Il campanello di casa con la famosa testina di leone a cui per anni bussarono, con modi diversi, artisti e celebrità (indimenticabili i ritratti di Fellini e Alberto Sordi) che venivano a far visita al grande storico del cinema e delle avanguardie Mario Verdone. Il lungo corridoio che nei giorni di Carnevale dell’infanzia ospitò gli spettacoli di marionette con cui la madre trasmise al piccolo Carlo la prima folgorazione per la recitazione e il talento dell’immedesimazione. E ancora: il tavolo della cucina, luogo conviviale della famiglia Verdone e congeniale a un “giovane con i capelli leggermente lunghi, ignaro del futuro che lo attendeva”, per ideare i suoi primi fortunati sketch. La stanza delle donne di servizio, apportatrici umili e preziose di affabulazioni e ispirazioni per il futuro artista; il salotto dei primi convegni amorosi, delle feste e delle amicizie che durano una vita. Il terrazzo spazioso, sapido di umori e odori capaci di consustanziare tutta un’esistenza, da cui osservare in solitudine lo spettacolo del mondo. E poi la banale poesia degli oggetti: il giradischi, la carta da lettere, le penne e gli inchiostri che riemergono dai cassetti con il sapore del tempo perduto. Un sapore ottocentesco, proustiano, demodé e affascinante, che continua a parlarci del valore anacronistico e oggi quanto mai raro della rettitudine, della dignità. Perché i ricordi servono soprattutto a questo: a pensare e a scoprire nel fondo di noi e della nostra memoria i valori autentici, ciò per cui essenzialmente vale la pena di vivere, e di fare.

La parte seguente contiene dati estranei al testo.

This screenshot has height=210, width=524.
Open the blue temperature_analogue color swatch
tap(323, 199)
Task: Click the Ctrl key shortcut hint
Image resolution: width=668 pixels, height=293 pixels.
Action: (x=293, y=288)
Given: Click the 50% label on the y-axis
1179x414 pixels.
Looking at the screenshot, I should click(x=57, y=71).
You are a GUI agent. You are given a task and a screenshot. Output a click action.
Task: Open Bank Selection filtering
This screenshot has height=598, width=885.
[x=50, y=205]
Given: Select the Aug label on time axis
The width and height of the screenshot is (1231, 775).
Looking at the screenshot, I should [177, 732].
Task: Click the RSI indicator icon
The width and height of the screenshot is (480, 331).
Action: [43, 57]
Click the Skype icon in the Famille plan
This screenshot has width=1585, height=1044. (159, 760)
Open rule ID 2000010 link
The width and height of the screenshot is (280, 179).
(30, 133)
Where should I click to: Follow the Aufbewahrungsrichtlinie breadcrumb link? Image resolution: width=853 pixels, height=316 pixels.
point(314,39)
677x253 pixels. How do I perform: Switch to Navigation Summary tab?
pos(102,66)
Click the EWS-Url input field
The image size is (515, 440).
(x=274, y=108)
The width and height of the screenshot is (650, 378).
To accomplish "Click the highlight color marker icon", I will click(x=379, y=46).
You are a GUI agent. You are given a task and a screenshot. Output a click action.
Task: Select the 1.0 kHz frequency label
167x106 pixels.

E a rileggere, semmai, quella cartina indecifrabile che è il nostro presente confuso alla luce di fatti e vicende che hanno lasciato in noi un’immagine profonda, una nostalgia, un insegnamento e più di tutto, forse, una paternità:
Lui chinò il capo signorilmente, mi sorrise e con voce amabile mi rispose: “ Auguri per tutto figlio mio”.